Text —
The Difficulties of Funding Improved Delivery of Mental Health Care

Today, September 22, 2015, the Raleigh News and Observer newspaper revealed and published some very disheartening and totally surprising news that illustrates yet another dilemma in the ever more difficult tasks in improving mental health care public services in this state, and, likely reflects the kinds of dilemmas that other states are and will be struggling with in facing up to their obligations in this area. The article is entitled: “NC budget cuts $110 million from regional mental health,” and can be read here.

It has been announced that the state’s budget will take a ‘one step forward, one step backward’ approach to the mandate to fund and construct, furnish, add, some 250 more public inpatient psychiatric hospital beds in this state. The forward part of the progress has been the improving quality and comprehensiveness of public mental health services all over the state as the now privatized and regional mental health care organizations in NC have perhaps now passed the roughest part of the last 14 years of reorganization of service delivery since mental health reform began suddenly and too swiftly in this state in approximately 2000. In effect these outpatient mental health care delivery organizations, called MCO’s now [the initial term for about the first 10 years was LMEs, Local Management Entities], have “gotten it together” and services are increasingly high quality, more available and comprehensive. The system is finally starting to work as envisioned and hoped. Another most impressive part of the effort in NC has been the effort to replace ALL the old, state psychiatric hospitals, one of whom was WWII;s second biggest Army medical center for wounded veterans on the East Coast and the other three were built in the late 1800’s. NC has undertaken a massive building effort of three new state psychiatric hospitals each costing over $150 million dollars. One has been completed and operating now for over two years and the other two are due to be open in approximately late 2017. No other state in the country has undertaken such an expensive and commendable effort.

List of tasks —
**1.** Translate this sentence from the mental health funding text into Spanish: "The system is finally starting to work as envisioned and hoped."
**2.** Decide whether each statement agrees with the mental health funding text. Answer yes or no for each, and quote the words of the text that settle it.
(a) One of the three new state psychiatric hospitals has been open for more than two years.
(b) Each of the new state psychiatric hospitals costs less than $100 million.
(c) The outpatient mental health care organizations were first called LMEs.
**3.** Continue the text on funding mental health care in North Carolina, starting right after its final sentence.

Provided records —
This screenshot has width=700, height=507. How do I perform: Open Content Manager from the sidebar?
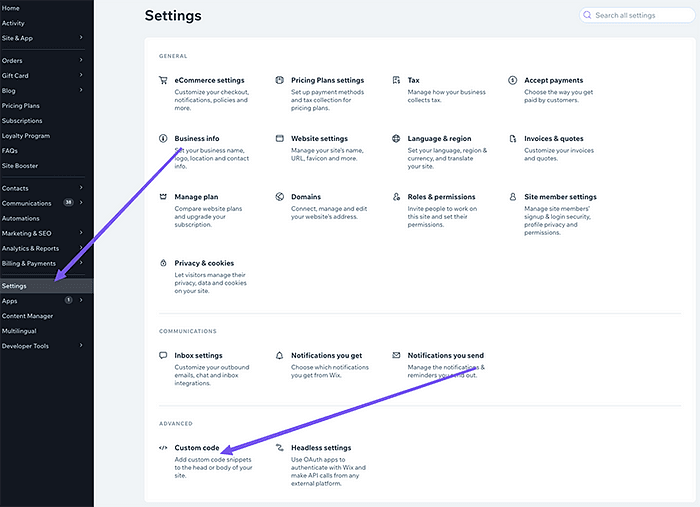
...
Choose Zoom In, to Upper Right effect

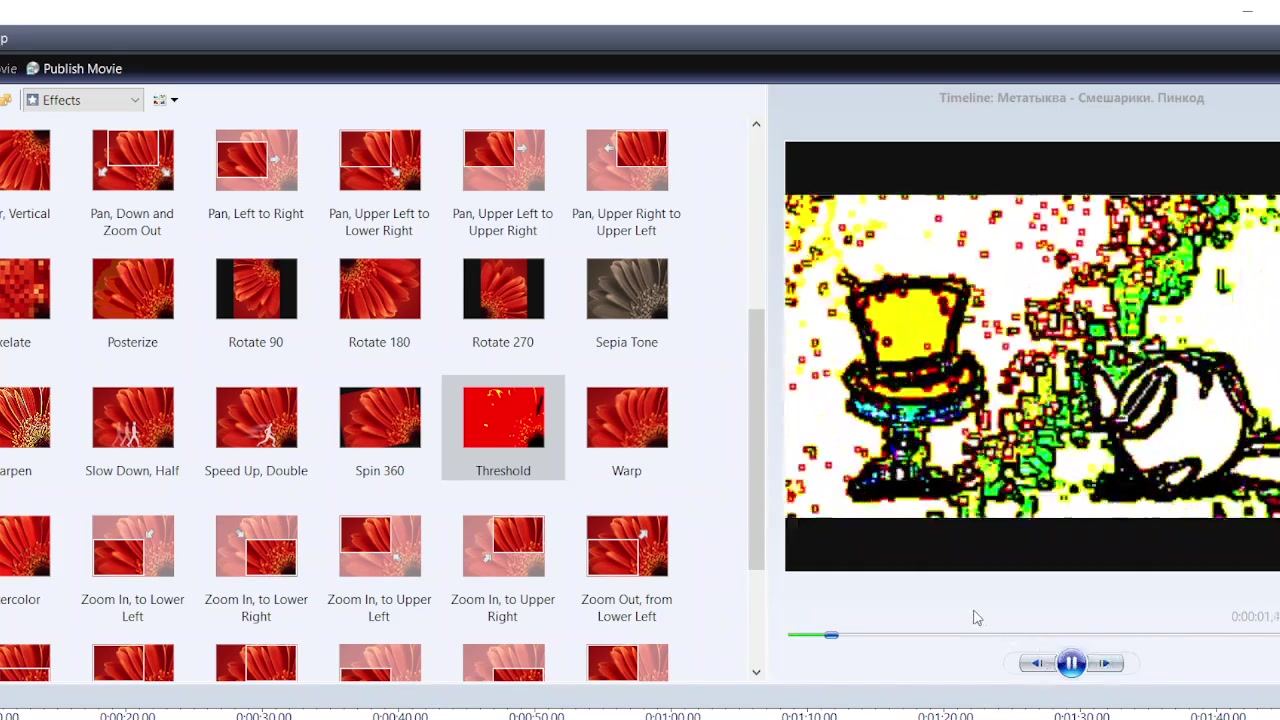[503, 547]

Answers below —
**1.** El sistema por fin está empezando a funcionar como se había previsto y esperado.

**2.**
(a) Yes: "One has been completed and operating now for over two years"
(b) No: "each costing over $150 million dollars"
(c) Yes: "the initial term for about the first 10 years was LMEs, Local Management Entities"

**3.**
The backwards part is that the Legislature told “the state’s eight regional mental health agencies must absorb a financial hit in the form of a $110 million budget reduction that state legislators told them to fill with money from their savings.”

For the coming fiscal year, the reduction in statewide funding will be $110 million. It is also anticipated that in the following year another $152 million of reductions in funding will be required of the eight state public outpatient mental health services provider organizations.

The budget machinations and origin of these financial decisions is detailed somewhat in the article but is still hard to follow and figure out in some ways. Part of the monies gained from the sale of the very old state psychiatric hospital property of the famous Dorothea Dix Hospital in Raleigh earlier this year will be devoted to helping to fund the needed new state inpatient psychiatric beds to be built in as yet unspecified entities. The original mental health reform plan drawn up in NC in 1999-2000 and enacted into law referenced building at least 16 smaller regional public inpatient psychiatric units or hospitals across the state to replace the bed reductions planned for the four existing state hospitals. It was also envisioned that these smaller, more regionally dispersed facilities would serve their catchment areas better, not be so far away from families etc.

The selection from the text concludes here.